◆ Activity:
Reproduce each entry exactly as written.

◆ Data provided:
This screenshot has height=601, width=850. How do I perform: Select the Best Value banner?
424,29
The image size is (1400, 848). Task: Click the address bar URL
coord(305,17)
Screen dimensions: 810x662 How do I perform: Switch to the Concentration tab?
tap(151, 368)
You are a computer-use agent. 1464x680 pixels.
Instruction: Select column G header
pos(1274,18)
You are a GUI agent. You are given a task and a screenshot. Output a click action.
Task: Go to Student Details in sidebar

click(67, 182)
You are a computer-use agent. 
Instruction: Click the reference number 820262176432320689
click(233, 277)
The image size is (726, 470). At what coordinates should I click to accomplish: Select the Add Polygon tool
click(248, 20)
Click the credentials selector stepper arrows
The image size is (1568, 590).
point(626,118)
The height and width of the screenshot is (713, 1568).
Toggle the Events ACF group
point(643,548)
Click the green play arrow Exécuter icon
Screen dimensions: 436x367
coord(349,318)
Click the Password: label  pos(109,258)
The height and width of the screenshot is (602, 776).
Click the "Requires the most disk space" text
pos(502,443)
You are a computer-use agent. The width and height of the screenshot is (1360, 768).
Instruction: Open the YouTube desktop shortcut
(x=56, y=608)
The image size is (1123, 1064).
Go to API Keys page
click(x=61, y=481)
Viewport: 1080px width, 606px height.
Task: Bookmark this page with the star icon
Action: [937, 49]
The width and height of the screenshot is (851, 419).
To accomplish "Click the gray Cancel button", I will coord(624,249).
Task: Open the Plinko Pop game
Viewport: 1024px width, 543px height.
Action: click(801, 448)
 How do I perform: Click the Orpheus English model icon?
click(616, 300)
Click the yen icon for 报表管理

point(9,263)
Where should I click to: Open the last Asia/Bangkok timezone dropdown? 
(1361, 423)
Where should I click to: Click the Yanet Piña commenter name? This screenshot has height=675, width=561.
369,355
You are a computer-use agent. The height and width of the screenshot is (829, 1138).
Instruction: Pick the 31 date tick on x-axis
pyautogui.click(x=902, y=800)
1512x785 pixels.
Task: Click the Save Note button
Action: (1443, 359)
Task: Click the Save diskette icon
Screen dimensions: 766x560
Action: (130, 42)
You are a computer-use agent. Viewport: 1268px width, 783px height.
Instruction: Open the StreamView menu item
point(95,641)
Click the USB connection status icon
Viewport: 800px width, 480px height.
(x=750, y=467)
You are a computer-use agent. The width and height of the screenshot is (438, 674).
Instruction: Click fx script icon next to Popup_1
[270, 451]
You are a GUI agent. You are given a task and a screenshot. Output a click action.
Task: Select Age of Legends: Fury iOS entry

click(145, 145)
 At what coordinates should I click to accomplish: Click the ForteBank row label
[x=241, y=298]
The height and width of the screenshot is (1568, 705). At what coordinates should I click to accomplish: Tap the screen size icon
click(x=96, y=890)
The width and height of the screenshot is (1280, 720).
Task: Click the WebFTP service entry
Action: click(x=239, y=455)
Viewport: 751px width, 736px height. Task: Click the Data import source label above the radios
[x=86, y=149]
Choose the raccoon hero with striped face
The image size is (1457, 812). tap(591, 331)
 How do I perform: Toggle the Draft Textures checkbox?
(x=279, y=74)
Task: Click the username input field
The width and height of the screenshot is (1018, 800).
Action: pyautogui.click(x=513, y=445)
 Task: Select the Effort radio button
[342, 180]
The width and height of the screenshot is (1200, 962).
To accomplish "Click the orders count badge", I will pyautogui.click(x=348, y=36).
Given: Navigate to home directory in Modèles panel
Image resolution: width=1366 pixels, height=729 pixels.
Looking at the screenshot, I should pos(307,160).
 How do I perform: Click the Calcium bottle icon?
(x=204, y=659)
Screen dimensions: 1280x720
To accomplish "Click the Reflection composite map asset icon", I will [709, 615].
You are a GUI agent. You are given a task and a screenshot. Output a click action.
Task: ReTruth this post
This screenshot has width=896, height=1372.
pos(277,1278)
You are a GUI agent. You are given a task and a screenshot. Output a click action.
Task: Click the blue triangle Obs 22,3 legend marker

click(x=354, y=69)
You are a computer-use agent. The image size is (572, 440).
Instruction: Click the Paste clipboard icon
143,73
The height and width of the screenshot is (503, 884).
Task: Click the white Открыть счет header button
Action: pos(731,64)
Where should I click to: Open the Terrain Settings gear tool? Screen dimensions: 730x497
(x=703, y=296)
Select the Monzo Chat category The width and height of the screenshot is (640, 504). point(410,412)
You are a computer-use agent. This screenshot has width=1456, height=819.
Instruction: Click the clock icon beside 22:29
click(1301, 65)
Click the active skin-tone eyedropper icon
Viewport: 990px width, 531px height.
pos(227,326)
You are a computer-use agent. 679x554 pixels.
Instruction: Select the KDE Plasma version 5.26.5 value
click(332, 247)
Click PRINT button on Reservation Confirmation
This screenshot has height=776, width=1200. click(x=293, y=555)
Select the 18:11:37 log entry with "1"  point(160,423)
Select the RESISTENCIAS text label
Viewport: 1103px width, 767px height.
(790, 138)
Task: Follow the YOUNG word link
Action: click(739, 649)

◆ Written solution:
This screenshot has height=601, width=850. How do I perform: Select the Best Value banner?
424,29
The image size is (1400, 848). Task: Click the address bar URL
coord(305,17)
Screen dimensions: 810x662 How do I perform: Switch to the Concentration tab?
tap(151, 368)
You are a computer-use agent. 1464x680 pixels.
Instruction: Select column G header
pos(1274,18)
You are a GUI agent. You are given a task and a screenshot. Output a click action.
Task: Go to Student Details in sidebar

click(67, 182)
You are a computer-use agent. 
Instruction: Click the reference number 820262176432320689
click(233, 277)
The image size is (726, 470). At what coordinates should I click to accomplish: Select the Add Polygon tool
click(248, 20)
Click the credentials selector stepper arrows
The image size is (1568, 590).
point(626,118)
The height and width of the screenshot is (713, 1568).
Toggle the Events ACF group
point(643,548)
Click the green play arrow Exécuter icon
Screen dimensions: 436x367
coord(349,318)
Click the Password: label  pos(109,258)
The height and width of the screenshot is (602, 776).
Click the "Requires the most disk space" text
pos(502,443)
You are a computer-use agent. The width and height of the screenshot is (1360, 768).
Instruction: Open the YouTube desktop shortcut
(x=56, y=608)
The image size is (1123, 1064).
Go to API Keys page
click(x=61, y=481)
Viewport: 1080px width, 606px height.
Task: Bookmark this page with the star icon
Action: [937, 49]
The width and height of the screenshot is (851, 419).
To accomplish "Click the gray Cancel button", I will coord(624,249).
Task: Open the Plinko Pop game
Viewport: 1024px width, 543px height.
Action: click(801, 448)
 How do I perform: Click the Orpheus English model icon?
click(616, 300)
Click the yen icon for 报表管理

point(9,263)
Where should I click to: Open the last Asia/Bangkok timezone dropdown? 
(1361, 423)
Where should I click to: Click the Yanet Piña commenter name? This screenshot has height=675, width=561.
369,355
You are a computer-use agent. The height and width of the screenshot is (829, 1138).
Instruction: Pick the 31 date tick on x-axis
pyautogui.click(x=902, y=800)
1512x785 pixels.
Task: Click the Save Note button
Action: (1443, 359)
Task: Click the Save diskette icon
Screen dimensions: 766x560
Action: (130, 42)
You are a computer-use agent. Viewport: 1268px width, 783px height.
Instruction: Open the StreamView menu item
point(95,641)
Click the USB connection status icon
Viewport: 800px width, 480px height.
(x=750, y=467)
You are a computer-use agent. The width and height of the screenshot is (438, 674).
Instruction: Click fx script icon next to Popup_1
[270, 451]
You are a GUI agent. You are given a task and a screenshot. Output a click action.
Task: Select Age of Legends: Fury iOS entry

click(145, 145)
 At what coordinates should I click to accomplish: Click the ForteBank row label
[x=241, y=298]
The height and width of the screenshot is (1568, 705). At what coordinates should I click to accomplish: Tap the screen size icon
click(x=96, y=890)
The width and height of the screenshot is (1280, 720).
Task: Click the WebFTP service entry
Action: click(x=239, y=455)
Viewport: 751px width, 736px height. Task: Click the Data import source label above the radios
[x=86, y=149]
Choose the raccoon hero with striped face
The image size is (1457, 812). tap(591, 331)
 How do I perform: Toggle the Draft Textures checkbox?
(x=279, y=74)
Task: Click the username input field
The width and height of the screenshot is (1018, 800).
Action: pyautogui.click(x=513, y=445)
 Task: Select the Effort radio button
[342, 180]
The width and height of the screenshot is (1200, 962).
To accomplish "Click the orders count badge", I will pyautogui.click(x=348, y=36).
Given: Navigate to home directory in Modèles panel
Image resolution: width=1366 pixels, height=729 pixels.
Looking at the screenshot, I should pos(307,160).
 How do I perform: Click the Calcium bottle icon?
(x=204, y=659)
Screen dimensions: 1280x720
To accomplish "Click the Reflection composite map asset icon", I will [709, 615].
You are a GUI agent. You are given a task and a screenshot. Output a click action.
Task: ReTruth this post
This screenshot has width=896, height=1372.
pos(277,1278)
You are a GUI agent. You are given a task and a screenshot. Output a click action.
Task: Click the blue triangle Obs 22,3 legend marker

click(x=354, y=69)
You are a computer-use agent. The image size is (572, 440).
Instruction: Click the Paste clipboard icon
143,73
The height and width of the screenshot is (503, 884).
Task: Click the white Открыть счет header button
Action: pos(731,64)
Where should I click to: Open the Terrain Settings gear tool? Screen dimensions: 730x497
(x=703, y=296)
Select the Monzo Chat category The width and height of the screenshot is (640, 504). point(410,412)
You are a computer-use agent. This screenshot has width=1456, height=819.
Instruction: Click the clock icon beside 22:29
click(1301, 65)
Click the active skin-tone eyedropper icon
Viewport: 990px width, 531px height.
pos(227,326)
You are a computer-use agent. 679x554 pixels.
Instruction: Select the KDE Plasma version 5.26.5 value
click(332, 247)
Click PRINT button on Reservation Confirmation
This screenshot has height=776, width=1200. click(x=293, y=555)
Select the 18:11:37 log entry with "1"  point(160,423)
Select the RESISTENCIAS text label
Viewport: 1103px width, 767px height.
(790, 138)
Task: Follow the YOUNG word link
Action: click(739, 649)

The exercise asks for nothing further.